Texto-fonte
__________________________________________________
Cada indivíduo não pode obrigar-se senão a si próprio.
A doutrina
belga subdivide os efeitos do contrato em duas categorias: a) efeitos internos
e b) efeitos externos.
Os
primeiros, concernentes em princípio somente às partes, consistem nos direitos
e obrigações (rectius deveres) nascidos do contrato. Assim, na compra e
venda, os efeitos internos do contrato seriam, para o vendedor, a transferência
da propriedade e entrega da coisa; para o comprador, o pagamento do preço.
Os segundos
traduzem a própria existência do contrato, realidade que os terceiros não podem
desconhecer. Assim, embora no contrato de compra e venda os terceiros não
possam ser obrigados a entregar a coisa vendida ou a pagar o respectivo preço,
os credores do comprador e do vendedor, por exemplo, sofrerão, necessariamente,
os "efeitos" da operação. Este princípio não é absoluto.
Constata-se,
nalguns casos, uma extensão das consequências propriamente jurídicas dos
contratos em face dos terceiros, bem como se propaga a ideia de que a sociedade
não se compõe de uma soma das relações interindividuais, tão-somente,
apresentando-se, ao contrário, muito mais rica em termos relacionais.
A força
obrigatória dos contratos decorre do valor atribuído à promessa pela lei e não
da promessa em si mesma. É possível, assim, que a própria lei, visando atender
a determinado imperativo, aumente o círculo de pessoas obrigadas aos termos da
convenção, para além daqueles sujeitos que a tiverem subscrito.
Pessoas
estranhas ao contrato podem ser atingidas por seus efeitos em alguns casos,
como se dá, por exemplo, com os sucessores, tanto a título universal como a
título singular. "A sucessão os transforma em partes supervenientes,
retirando-lhes a condição de terceiros em face do ato, de cuja formação não
participaram", ensina Darcy Bessone.
OS PRINCÍPIOS
SOCIAIS DO CONTRATO
O jurista –
aduzem Rodolfo Sacco e Giorgio de Nova – deseja que o contrato, previsto e
regulado pelo Direito, seja justo, rejeitando a idéia de um contrato ao mesmo
tempo injusto e eficaz.
Pensou-se,
de início e durante um bom tempo, que esta justiça contratual poderia advir do
livre jogo das vontades dos contratantes. Os problemas a que tal pensamento
poderia conduzir são demasiados, contudo.
A teoria
contratual, tal qual se conhece nos dias de hoje, sofreu grande influência
graças ao desenvolvimento da economia e da sociedade capitalistas, as quais
trouxeram consigo os fenômenos da massificação e da estandardização.
__________________________________________________
Conjunto de dados
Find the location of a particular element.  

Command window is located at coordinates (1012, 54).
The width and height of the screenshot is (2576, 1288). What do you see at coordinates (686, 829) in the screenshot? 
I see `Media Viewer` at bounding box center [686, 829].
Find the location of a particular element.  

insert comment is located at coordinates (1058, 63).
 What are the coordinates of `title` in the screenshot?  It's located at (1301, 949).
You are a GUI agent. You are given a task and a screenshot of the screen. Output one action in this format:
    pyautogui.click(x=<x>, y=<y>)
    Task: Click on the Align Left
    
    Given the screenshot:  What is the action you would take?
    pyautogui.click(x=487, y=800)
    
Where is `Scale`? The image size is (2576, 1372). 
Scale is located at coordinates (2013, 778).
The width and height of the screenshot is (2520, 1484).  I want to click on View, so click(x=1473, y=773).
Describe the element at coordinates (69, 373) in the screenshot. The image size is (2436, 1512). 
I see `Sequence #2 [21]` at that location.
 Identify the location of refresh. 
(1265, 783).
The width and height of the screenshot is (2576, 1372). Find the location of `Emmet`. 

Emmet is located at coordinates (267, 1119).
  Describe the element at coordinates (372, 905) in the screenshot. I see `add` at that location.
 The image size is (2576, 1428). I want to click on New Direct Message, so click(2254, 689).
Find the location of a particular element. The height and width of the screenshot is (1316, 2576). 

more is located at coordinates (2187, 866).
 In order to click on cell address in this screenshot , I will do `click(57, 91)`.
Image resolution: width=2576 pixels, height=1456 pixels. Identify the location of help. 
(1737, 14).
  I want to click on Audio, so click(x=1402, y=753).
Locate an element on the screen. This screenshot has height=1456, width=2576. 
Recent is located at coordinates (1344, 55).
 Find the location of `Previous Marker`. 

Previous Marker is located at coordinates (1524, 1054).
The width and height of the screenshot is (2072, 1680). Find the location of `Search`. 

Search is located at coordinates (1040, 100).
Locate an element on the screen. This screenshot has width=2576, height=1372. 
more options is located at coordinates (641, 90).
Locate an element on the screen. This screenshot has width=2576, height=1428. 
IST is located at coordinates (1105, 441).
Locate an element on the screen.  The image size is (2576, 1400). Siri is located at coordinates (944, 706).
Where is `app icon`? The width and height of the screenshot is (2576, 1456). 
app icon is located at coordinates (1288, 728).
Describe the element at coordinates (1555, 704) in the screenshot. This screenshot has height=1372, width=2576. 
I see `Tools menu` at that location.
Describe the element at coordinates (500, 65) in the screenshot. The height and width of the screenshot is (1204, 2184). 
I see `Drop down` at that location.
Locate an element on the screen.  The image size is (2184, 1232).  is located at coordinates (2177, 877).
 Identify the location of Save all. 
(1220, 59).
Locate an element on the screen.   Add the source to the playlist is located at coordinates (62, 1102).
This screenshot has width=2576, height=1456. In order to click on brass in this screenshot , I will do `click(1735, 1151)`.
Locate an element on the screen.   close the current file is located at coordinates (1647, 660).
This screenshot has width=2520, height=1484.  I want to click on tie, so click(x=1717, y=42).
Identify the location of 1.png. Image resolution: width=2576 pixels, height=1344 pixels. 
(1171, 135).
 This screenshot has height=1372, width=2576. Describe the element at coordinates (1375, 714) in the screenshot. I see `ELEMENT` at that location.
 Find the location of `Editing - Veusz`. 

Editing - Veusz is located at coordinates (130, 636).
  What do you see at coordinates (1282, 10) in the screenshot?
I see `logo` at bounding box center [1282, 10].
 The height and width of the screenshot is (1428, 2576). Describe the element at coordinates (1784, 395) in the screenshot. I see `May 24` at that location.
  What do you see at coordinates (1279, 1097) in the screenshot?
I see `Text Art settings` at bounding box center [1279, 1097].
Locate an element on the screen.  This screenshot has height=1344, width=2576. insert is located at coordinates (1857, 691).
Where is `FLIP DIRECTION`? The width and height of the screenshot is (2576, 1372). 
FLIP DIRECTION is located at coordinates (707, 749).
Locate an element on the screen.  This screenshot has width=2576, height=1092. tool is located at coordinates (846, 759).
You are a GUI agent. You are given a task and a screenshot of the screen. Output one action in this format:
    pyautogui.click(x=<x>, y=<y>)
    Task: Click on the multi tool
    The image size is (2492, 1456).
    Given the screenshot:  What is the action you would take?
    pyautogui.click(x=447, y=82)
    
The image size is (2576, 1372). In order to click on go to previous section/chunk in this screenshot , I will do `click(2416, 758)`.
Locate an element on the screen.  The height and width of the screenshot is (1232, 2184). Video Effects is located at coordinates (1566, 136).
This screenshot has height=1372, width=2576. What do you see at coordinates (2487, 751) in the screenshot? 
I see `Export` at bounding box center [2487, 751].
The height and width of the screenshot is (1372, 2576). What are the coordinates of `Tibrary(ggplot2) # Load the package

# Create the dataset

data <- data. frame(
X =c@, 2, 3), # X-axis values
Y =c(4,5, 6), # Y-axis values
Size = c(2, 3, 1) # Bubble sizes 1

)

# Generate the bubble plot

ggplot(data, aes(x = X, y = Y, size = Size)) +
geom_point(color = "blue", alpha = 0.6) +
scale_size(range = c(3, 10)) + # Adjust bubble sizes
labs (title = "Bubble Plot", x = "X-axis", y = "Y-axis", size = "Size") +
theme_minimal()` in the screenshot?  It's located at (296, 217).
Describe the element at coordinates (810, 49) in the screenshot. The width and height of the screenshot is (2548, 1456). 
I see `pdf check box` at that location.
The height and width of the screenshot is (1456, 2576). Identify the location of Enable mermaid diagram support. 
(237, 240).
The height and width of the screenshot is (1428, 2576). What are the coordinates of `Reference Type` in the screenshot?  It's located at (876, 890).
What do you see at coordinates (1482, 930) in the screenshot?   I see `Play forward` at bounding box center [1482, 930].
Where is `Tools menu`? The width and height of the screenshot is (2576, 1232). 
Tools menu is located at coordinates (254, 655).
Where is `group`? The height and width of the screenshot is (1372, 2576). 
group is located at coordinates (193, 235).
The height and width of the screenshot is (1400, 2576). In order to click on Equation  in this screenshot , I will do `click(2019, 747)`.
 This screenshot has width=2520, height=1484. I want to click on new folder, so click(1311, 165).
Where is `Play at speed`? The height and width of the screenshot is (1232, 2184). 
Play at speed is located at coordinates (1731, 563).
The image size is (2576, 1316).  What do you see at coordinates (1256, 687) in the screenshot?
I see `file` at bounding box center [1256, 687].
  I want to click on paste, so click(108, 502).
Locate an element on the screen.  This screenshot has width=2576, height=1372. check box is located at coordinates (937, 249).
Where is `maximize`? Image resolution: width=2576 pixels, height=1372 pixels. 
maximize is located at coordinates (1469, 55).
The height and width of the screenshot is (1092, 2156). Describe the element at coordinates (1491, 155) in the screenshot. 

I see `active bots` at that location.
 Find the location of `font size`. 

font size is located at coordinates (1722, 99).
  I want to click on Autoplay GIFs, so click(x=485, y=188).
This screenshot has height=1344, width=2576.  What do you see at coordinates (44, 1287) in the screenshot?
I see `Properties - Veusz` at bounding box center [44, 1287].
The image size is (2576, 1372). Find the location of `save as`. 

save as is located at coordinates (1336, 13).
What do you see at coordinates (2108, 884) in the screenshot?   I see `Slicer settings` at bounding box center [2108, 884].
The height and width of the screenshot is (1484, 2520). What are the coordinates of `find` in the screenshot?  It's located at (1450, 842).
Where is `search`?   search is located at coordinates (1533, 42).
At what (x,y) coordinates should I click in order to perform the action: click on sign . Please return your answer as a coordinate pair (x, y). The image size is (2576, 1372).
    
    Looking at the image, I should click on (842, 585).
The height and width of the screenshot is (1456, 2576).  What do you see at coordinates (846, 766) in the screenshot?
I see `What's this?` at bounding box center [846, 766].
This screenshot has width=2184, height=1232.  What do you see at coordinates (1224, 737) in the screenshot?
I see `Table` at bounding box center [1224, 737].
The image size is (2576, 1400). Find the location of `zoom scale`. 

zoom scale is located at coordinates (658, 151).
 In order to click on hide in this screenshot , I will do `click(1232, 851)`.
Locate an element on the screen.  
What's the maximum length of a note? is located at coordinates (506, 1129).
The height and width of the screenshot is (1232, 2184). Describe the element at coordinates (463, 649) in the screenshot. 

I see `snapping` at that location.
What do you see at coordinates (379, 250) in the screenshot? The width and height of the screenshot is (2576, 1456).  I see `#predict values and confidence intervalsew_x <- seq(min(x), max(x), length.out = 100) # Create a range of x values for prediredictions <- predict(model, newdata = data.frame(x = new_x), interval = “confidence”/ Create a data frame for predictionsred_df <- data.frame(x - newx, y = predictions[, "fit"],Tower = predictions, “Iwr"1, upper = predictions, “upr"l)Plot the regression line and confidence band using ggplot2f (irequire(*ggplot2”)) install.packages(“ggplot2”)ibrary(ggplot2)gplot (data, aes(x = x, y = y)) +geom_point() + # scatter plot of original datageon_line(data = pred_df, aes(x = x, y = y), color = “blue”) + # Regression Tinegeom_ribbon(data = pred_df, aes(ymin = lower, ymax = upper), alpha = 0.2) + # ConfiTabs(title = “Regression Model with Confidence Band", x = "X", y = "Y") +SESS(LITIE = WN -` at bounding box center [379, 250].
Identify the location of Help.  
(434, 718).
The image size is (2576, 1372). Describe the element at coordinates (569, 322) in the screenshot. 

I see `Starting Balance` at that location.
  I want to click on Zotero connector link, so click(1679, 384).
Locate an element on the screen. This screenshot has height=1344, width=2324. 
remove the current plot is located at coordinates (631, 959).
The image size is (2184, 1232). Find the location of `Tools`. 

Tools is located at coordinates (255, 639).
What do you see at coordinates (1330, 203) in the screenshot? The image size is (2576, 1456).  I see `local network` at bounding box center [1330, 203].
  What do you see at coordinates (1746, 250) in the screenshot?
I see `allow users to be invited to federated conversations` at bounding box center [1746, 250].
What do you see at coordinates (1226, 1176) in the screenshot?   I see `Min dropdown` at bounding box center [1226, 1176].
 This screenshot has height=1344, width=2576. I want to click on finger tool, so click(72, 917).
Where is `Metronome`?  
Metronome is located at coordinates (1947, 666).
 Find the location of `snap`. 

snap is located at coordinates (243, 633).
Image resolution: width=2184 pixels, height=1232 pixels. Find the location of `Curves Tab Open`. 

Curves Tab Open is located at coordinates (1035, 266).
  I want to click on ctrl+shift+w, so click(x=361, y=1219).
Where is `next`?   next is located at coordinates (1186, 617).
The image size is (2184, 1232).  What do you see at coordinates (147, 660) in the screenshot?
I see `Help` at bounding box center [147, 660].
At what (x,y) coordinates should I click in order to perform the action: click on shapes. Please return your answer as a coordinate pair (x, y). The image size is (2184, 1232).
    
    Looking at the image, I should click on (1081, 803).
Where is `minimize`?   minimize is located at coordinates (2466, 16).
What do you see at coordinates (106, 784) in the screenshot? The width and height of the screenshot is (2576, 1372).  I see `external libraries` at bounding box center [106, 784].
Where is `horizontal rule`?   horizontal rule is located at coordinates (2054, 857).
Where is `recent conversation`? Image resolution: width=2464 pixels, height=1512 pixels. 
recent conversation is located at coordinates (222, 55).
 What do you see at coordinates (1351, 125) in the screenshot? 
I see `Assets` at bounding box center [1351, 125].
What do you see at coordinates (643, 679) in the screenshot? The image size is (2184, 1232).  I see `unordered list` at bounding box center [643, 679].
__________________________________________________
Ações necessárias
[1] Transcreva, sem qualquer alteração, o trecho do texto sobre os contratos que vai de "Os segundos" até "em termos relacionais.".
[2] No texto sobre os contratos, a quem é atribuída a lição de que a sucessão transforma os sucessores em partes supervenientes?
[3] Dê sequência ao texto sobre os contratos a partir do ponto em que ele termina.

As respostas
[1]
Os segundos
traduzem a própria existência do contrato, realidade que os terceiros não podem
desconhecer. Assim, embora no contrato de compra e venda os terceiros não
possam ser obrigados a entregar a coisa vendida ou a pagar o respectivo preço,
os credores do comprador e do vendedor, por exemplo, sofrerão, necessariamente,
os "efeitos" da operação. Este princípio não é absoluto.
Constata-se,
nalguns casos, uma extensão das consequências propriamente jurídicas dos
contratos em face dos terceiros, bem como se propaga a ideia de que a sociedade
não se compõe de uma soma das relações interindividuais, tão-somente,
apresentando-se, ao contrário, muito mais rica em termos relacionais.

[2] A Darcy Bessone.

[3]
Para Michel
Pédamon, igualmente, o fenômeno resultaria da necessidade de se uniformizar e
estandardizar as práticas e modelos contratuais a uma época de produção e
distribuição em massa.
Tal
massificação e estandardização nas relações negociais teriam origem, também,
numa nova realidade dentro das empresas: quem passou a subscrever os contratos
em nome dos fornecedores de produtos ou serviços não detinha poder de decisão,
não podendo, ipso facto, ainda que o quisesse, mundificar-lhes a
estrutura ou conteúdo.
A
utilização de contratos-tipos e a ausência de negociação apresentam-se como consequências
inevitáveis da centralização dos poderes de decisão sobre a produção e
distribuição e as relações contratuais de massa. O número e a repetição dos
contratos, a necessária rapidez para que os mesmos fossem concluídos, e a
intervenção de prepostos sem qualquer poder de decisão, impediriam, em face da
distribuição moderna de bens e serviços, qualquer negociação suscetível de
modificar os modelos pré-redigidos para serviços especializados.
Assiste-se
já de há muito, um fenômeno conhecido da doutrina como socialização do direito.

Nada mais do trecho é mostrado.